The maintainers are vetted before joining, and are removed if they do something untoward, but when the choice is between killing the project or giving it to some random person, Code Shelter provides a better alternative.
What if they pass the joining process but then later sneak something in that goes undetected until things go boom? There are alternatives, you can fork the original project, and things will go on. As others have said too, you can just update the underlying software and there's a good chance that the wrapper itself will continue functioning, providing there are no giant breaking changes and by that point, a fork or alternative will likely have handled it.
What if there's no joining process, and they contact a maintainer directly, and peer pressure them to hand over the project, and the maintainer does, and then they sneak a backdoor in some binary test files?
That scenario is exactly what PiVPN is avoiding by refusing to nominate a new maintainer and telling interested parties to fork--so what is your actual and concrete objection?

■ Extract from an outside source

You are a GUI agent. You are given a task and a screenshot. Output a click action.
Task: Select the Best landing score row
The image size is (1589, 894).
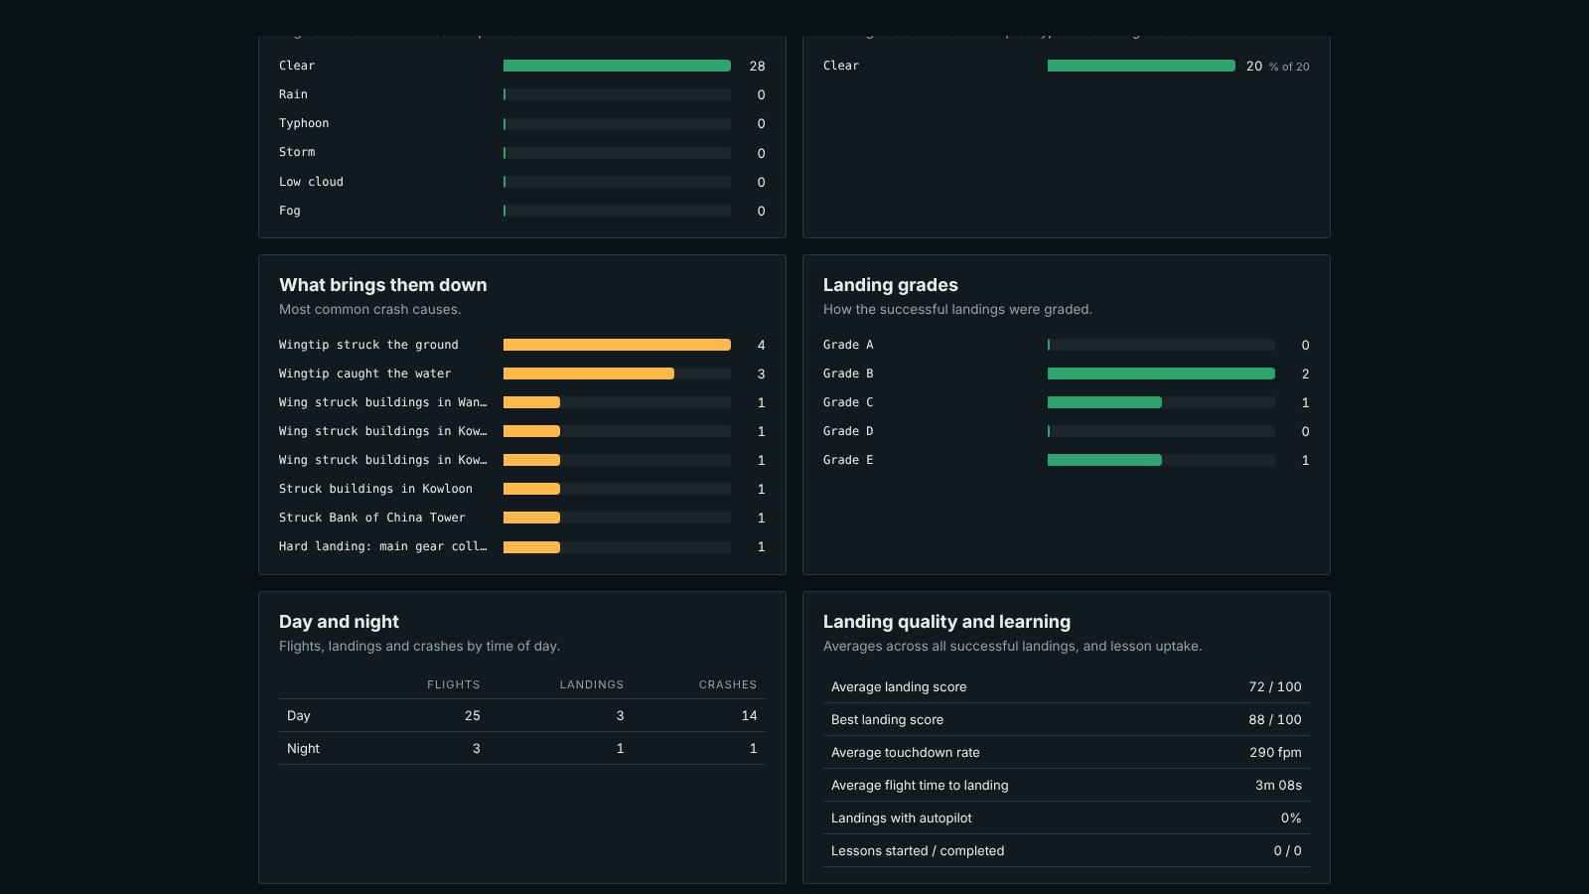point(1067,719)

> I wish people would put their projects in something like https://www.codeshelter.co so anyone who's interested can maintain them, instead of just killing them
So to me that says you want it both ways, for while I appreciate what the codeshelter folks are trying to do, it is a task that is going to turn out Sudden But Inevitable Betrayals. Instead of contacting a maintainer directly, they just look sufficiently polished that codeshelter says "yeah, sure, OK" and hands it over.
Forking the project and earning your own trust really is the safe path forward.